## Start EXERCISE MATERIAL

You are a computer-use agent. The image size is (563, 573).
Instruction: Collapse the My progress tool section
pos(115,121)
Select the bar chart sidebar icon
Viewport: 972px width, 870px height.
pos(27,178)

## End EXERCISE MATERIAL
## Start EXERCISE MATERIAL

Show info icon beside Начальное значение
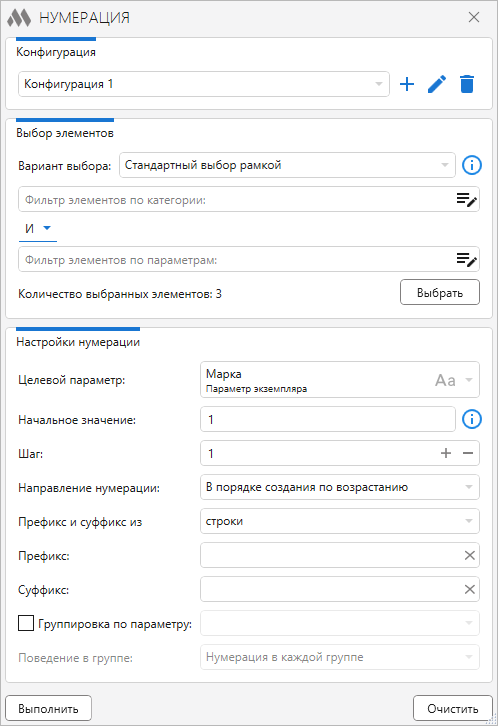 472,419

## End EXERCISE MATERIAL

_YOUR TASK:_
Copy the records from the line with "You are a computer-use" to the line with "pos(27,178)", keeping every character unchanged.

_OUTPUT FOR THIS TASK:_
You are a computer-use agent. The image size is (563, 573).
Instruction: Collapse the My progress tool section
pos(115,121)
Select the bar chart sidebar icon
Viewport: 972px width, 870px height.
pos(27,178)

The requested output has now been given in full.